[Collected data entries]

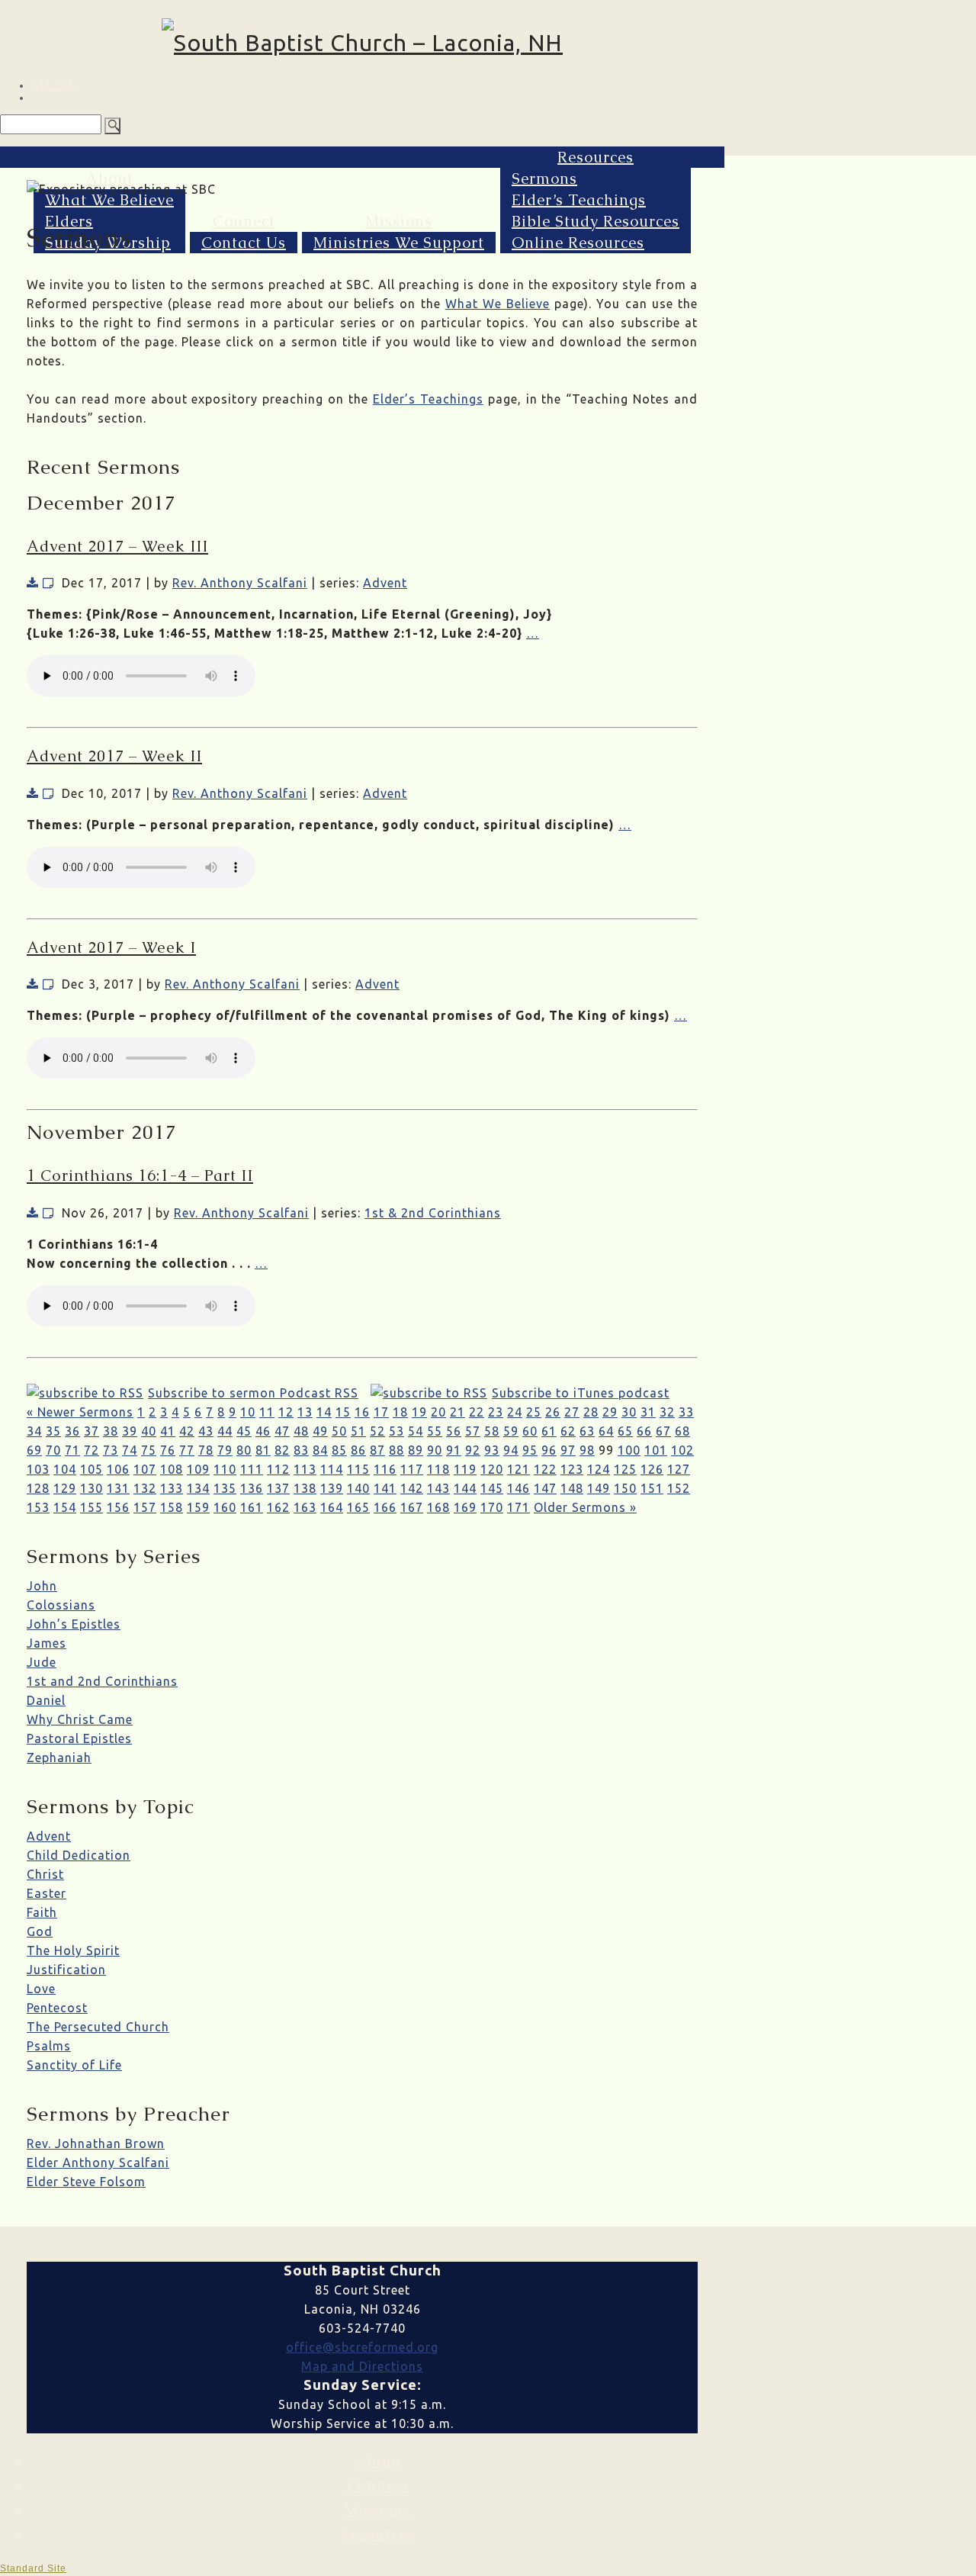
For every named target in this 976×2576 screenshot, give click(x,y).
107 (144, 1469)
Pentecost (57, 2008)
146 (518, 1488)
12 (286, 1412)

WHAT YOU SHOULD DO –
Write out each entry exactly, images excluded.

REPLY TO THE EXERCISE –
For every named target in this 976×2576 screenshot, give click(x,y).
107 (144, 1469)
Pentecost (57, 2008)
146 (518, 1488)
12 (286, 1412)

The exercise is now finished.